___ Bloco de texto ___

Andrei – Não, Aline. Infelizmente, não é esse tipo de iniciativa que vai fazer valer o que já está posto. O que faz valer as leis que já existem é a fiscalização, que ela poderia fazer, a denúncia, a exemplo da CPI do Parapan, e o Poder Executivo também, né? Além, evidentemente, do Poder Judiciário. O IBDD entrou com uma Ação Civil Pública no dia 4 de junho do ano passado, justamente pelo descumprimento do decreto 5.296 na acessibilidade dos prédios públicos. E o IBDD já ganhou uma liminar na Justiça Federal com a Ação Civil Pública contra a União, o Estado e o Município.

Aline – As três esferas.

Andrei – As três esferas. Então, o IBDD já ganhou liminarmente, a juíza já determinou uma multa de 10 mil reais por dia por prédio público não adaptado. Durante esse processo, a União e o Estado atenderam às solicitações do processo, da juíza, e tudo mais. Para você ver como é a coisa, o Município não. O Município participou, até faltou a algumas audiências, e não entregou documentação nenhuma. Que documentação era essa? Eram as listas dos prédios públicos acessíveis e não acessíveis e cronogramas de obras para que eles se tornassem acessíveis. Quer dizer, a vereadora está, na minha opinião, querendo “vender” uma imagem de boazinha com os deficientes com esse Projeto de Lei que é inócuo, quando poderia estar cobrando do prefeito o cumprimento do decreto 5.296 nos seus prédios públicos.

___

-- Enunciado A --
No diálogo sobre acessibilidade, qual multa a juíza determinou por prédio público não adaptado?

___ Dados de origem ___

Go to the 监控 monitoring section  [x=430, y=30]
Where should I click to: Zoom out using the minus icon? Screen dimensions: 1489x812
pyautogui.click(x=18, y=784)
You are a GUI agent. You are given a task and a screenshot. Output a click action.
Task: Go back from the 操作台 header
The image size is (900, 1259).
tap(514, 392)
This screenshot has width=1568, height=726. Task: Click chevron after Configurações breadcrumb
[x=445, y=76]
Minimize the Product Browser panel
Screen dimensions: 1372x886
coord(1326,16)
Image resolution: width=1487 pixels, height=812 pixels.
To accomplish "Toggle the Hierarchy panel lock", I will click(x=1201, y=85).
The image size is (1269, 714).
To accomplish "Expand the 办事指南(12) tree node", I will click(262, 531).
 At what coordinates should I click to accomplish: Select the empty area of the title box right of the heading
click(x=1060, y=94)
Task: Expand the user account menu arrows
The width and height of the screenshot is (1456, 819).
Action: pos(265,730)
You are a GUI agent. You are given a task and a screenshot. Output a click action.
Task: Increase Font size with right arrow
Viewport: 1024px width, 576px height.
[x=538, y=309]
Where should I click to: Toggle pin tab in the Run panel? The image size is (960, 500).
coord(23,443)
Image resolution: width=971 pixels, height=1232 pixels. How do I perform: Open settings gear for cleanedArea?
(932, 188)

___

-- Enunciado B --
Transcreva literalmente tudo o que vai da linha dos registros que contém "Image resolution: width=971" até o final dos registros.

-- Resolução A --
Uma multa de 10 mil reais por dia por prédio público não adaptado.

-- Resolução B --
Image resolution: width=971 pixels, height=1232 pixels. How do I perform: Open settings gear for cleanedArea?
(932, 188)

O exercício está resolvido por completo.